What are leveraged funds?
Leveraged funds are mutual funds that use financial leverage techniques to gain maximum returns from an investment. Financial leverage includes option trading, short selling, buying assets on margin, etc. These funds deliver multiples of the benchmark/ index that it tracks. Leveraged funds often use derivatives such as futures, options and swaps in order to enhance performance.
How does it work?
Leverage funds operate through regular brokerage accounts, by using margins. Investors can borrow money from brokerages to buy additional stocks so as to double the benefits earned. Example: Investor A has bought mutual funds worth Rs. 50,000 and he can borrow an additional Rs. 50,000 to invest, so that the exposure level is doubled. When the value of the mutual fund rises, the returns would be twice the initial investment. However, there is high risk involved since in case of a dip in value of mutual fund price, the loss would also be high. The investment would depend on the risk tolerance of the investor. Typically, leveraged mutual funds have higher operating expenses than other funds and the management expense ratio can range between 3% - 5% each year. For non-leveraged funds, the management expense ratio for a year would be around 1.3% - 1.5% only.
Benefits of Leveraged Funds
Index can be tracked easily– Leverage mutual funds track the specific underlying index thoroughly. Therefore, the investor can plan his/her investment strategy based on this data than on a specific type of mutual fund. This ensures that the investment has lower exposure to risk and will perform well. No per-trade transaction expenses– One of the advantages of going for leveraged mutual funds, is that there per-trade costs are not applicable. The investor can therefore partake in short-term swing trades. Good returns regardless of investment– All investors will receive good returns on their investment regardless of the account size. There is no huge disparity in returns gained by investors who invested more for a short tenure and investors who invested comparatively lesser for a longer tenure. Diversification– Leveraged mutual funds offer investors a diversified asset portfolio within the capital market. This can be attained even with a smaller investment. A diversified portfolio ensures that the exposure to risk is balanced and there is higher probability for better returns. Cost Efficiency– While buying and selling leveraged funds, there are not additional costs incurred. Since there are no per-trade costs and performance fees attached to the same, investors can invest a small amount over time than wait to invest a lump sum amount.
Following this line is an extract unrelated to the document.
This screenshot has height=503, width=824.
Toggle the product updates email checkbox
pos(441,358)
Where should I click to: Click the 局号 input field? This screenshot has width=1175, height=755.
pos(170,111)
Types of Leveraged Mutual Funds
Leveraged Mutual Funds can be classified into the following types:
- Money Market Funds – Money Market Funds invest in a combination of government securities. Example: Short term securities such as Treasury Bills or long term securities such as Government bonds.
- Index Funds – Index funds invest in fixed income securities and equities that follow a particular index, such as NSE-Nifty or BSE-Sensex, etc.
- Equity Funds – Equity funds invest in the leading categories such as: healthcare, consumer, industrials, financials, information technology, utilities, telecommunications and materials.
- Bond Funds – Bond Funds invest in fixed income generating assets. This includes debentures, treasury bills, bonds and mortgages.
- Specialty Funds – Specialty funds are leveraged funds that invest only in particular assets such as real estate, sector funds, currencies, commodities and other special funds like Funds of Funds (FoF).
- Balanced Funds – Balanced leveraged funds invest in a combination of bond securities and equities.